Work required> In the entries below, find each line with the string "every" and copy it.

[Dataset entries]

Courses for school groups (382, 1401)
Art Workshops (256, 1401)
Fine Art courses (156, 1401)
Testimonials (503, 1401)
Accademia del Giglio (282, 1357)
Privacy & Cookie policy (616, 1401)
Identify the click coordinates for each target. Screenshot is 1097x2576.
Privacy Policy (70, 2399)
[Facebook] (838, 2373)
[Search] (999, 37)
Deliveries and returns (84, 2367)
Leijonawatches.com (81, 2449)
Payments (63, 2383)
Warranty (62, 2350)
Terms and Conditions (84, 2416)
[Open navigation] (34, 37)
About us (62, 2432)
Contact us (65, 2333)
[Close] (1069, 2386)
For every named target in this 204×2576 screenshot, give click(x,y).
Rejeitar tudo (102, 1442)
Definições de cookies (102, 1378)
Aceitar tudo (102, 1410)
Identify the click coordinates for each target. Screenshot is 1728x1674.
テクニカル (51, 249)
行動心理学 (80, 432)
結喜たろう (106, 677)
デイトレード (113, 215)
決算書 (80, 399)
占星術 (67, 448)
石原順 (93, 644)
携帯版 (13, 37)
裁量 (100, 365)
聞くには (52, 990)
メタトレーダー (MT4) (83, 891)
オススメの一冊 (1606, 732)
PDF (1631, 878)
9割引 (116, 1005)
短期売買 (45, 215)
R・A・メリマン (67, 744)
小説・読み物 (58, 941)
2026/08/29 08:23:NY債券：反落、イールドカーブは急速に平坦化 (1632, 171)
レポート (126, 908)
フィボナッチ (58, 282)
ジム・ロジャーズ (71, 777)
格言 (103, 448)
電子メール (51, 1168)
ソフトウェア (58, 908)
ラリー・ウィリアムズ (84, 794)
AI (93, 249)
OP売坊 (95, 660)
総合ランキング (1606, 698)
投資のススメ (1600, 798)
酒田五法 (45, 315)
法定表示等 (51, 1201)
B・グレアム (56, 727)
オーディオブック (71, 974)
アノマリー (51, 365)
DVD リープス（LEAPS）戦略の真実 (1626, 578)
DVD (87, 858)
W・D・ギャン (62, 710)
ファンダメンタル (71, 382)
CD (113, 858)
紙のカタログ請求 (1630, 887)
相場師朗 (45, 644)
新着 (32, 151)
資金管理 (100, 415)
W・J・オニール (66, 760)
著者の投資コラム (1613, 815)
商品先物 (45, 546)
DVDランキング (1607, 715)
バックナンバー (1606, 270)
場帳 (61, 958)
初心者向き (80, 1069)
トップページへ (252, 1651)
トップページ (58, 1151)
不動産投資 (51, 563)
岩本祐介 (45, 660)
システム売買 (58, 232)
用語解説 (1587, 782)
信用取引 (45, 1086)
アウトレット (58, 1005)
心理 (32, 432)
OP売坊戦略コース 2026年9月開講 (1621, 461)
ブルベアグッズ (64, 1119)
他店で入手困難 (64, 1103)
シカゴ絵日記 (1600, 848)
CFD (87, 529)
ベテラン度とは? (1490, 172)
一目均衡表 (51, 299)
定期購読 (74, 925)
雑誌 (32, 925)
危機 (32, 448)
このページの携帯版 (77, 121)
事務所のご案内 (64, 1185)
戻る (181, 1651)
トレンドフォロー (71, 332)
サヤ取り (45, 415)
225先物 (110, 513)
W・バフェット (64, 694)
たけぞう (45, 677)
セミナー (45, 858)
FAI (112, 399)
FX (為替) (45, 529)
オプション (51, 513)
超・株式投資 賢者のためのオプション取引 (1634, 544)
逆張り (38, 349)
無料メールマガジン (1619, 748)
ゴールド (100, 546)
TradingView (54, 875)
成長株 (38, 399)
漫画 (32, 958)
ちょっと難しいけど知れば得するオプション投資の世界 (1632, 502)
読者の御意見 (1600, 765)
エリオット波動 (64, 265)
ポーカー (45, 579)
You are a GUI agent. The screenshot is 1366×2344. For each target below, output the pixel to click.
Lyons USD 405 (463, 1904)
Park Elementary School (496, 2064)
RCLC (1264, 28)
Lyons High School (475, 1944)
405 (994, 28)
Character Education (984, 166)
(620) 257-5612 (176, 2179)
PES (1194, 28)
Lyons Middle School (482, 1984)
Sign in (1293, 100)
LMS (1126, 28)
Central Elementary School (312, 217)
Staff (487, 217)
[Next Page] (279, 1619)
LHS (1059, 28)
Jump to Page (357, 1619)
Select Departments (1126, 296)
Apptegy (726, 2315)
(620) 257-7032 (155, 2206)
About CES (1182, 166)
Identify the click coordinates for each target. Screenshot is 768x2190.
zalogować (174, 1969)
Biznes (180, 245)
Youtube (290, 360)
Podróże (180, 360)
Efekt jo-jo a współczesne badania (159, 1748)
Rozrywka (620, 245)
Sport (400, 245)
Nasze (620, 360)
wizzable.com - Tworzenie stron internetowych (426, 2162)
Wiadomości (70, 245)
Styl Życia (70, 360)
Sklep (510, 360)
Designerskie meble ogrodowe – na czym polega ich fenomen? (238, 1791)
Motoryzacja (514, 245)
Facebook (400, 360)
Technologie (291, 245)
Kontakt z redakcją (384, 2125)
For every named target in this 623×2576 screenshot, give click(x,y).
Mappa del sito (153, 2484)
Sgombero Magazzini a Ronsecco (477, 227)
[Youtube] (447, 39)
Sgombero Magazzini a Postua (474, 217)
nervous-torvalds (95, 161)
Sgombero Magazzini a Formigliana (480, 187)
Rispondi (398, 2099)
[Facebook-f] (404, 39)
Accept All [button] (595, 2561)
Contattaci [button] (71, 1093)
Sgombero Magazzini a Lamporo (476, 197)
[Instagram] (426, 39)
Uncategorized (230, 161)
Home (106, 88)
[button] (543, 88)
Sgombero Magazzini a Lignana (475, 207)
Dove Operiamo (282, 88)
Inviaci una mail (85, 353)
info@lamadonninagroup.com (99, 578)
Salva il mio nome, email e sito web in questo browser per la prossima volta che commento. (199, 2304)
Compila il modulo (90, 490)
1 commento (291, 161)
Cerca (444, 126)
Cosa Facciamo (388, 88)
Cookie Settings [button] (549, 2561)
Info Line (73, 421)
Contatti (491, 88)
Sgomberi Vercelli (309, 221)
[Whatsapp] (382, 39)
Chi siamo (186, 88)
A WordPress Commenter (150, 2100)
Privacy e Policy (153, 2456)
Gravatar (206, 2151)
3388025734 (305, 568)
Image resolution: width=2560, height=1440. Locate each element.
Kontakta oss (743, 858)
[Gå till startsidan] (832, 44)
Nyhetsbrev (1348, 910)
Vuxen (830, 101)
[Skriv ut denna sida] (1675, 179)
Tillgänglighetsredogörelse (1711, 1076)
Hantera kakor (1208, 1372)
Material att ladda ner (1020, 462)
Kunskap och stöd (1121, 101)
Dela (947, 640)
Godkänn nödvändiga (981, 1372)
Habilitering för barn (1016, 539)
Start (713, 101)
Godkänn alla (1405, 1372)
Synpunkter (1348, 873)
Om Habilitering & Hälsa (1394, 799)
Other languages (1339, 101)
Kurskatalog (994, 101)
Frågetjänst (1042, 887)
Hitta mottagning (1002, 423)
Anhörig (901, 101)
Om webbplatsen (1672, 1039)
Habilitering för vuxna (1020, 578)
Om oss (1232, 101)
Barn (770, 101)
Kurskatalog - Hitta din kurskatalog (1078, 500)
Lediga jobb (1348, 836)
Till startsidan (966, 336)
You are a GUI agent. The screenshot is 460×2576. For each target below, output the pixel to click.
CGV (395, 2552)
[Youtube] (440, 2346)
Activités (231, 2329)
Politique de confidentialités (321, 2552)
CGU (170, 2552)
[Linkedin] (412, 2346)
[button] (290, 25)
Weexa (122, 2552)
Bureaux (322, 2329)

Response>
For every named target in this 204×2576 screenshot, give click(x,y).
For every named target in this 623×2576 screenshot, give click(x,y).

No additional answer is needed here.